»»
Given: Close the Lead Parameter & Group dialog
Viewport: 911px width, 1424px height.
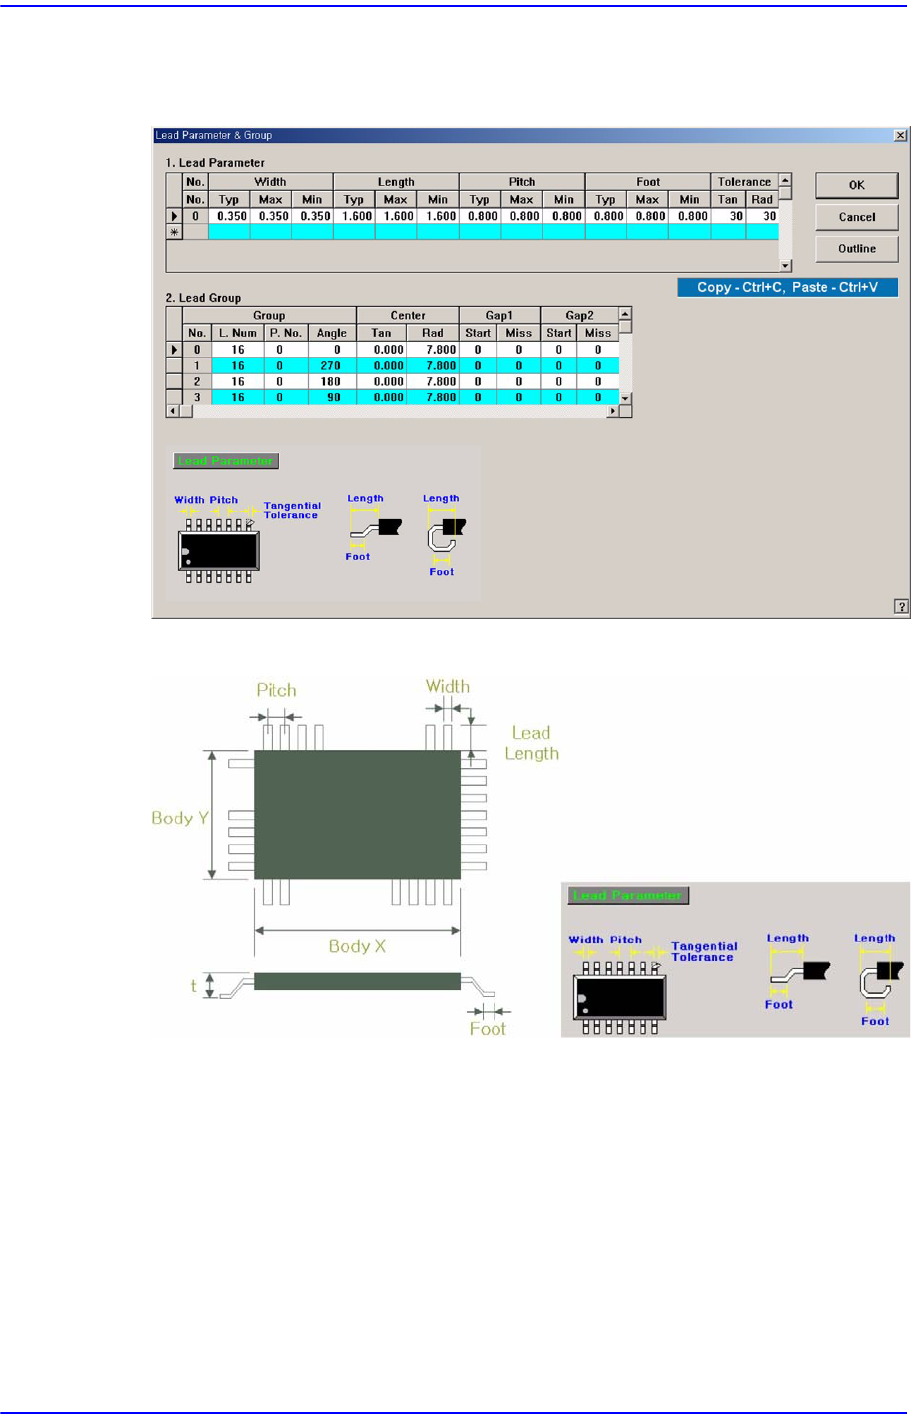Looking at the screenshot, I should click(x=900, y=135).
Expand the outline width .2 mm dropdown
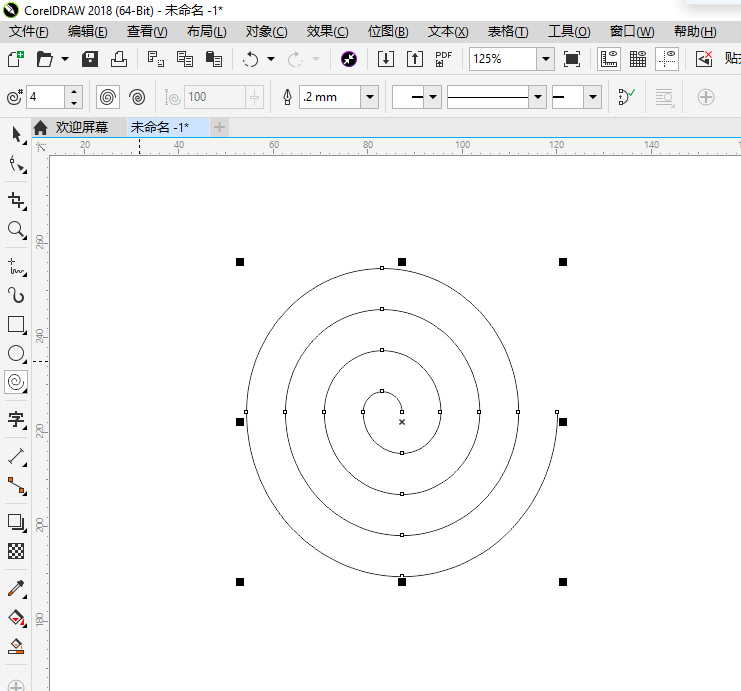The width and height of the screenshot is (741, 691). point(370,97)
««
[Try it] Before copying, set the pictures aside; then give the records again exactly.

[Reply]
Given: Close the Lead Parameter & Group dialog
Viewport: 911px width, 1424px height.
Looking at the screenshot, I should click(x=900, y=135).
Expand the outline width .2 mm dropdown
The width and height of the screenshot is (741, 691). point(370,97)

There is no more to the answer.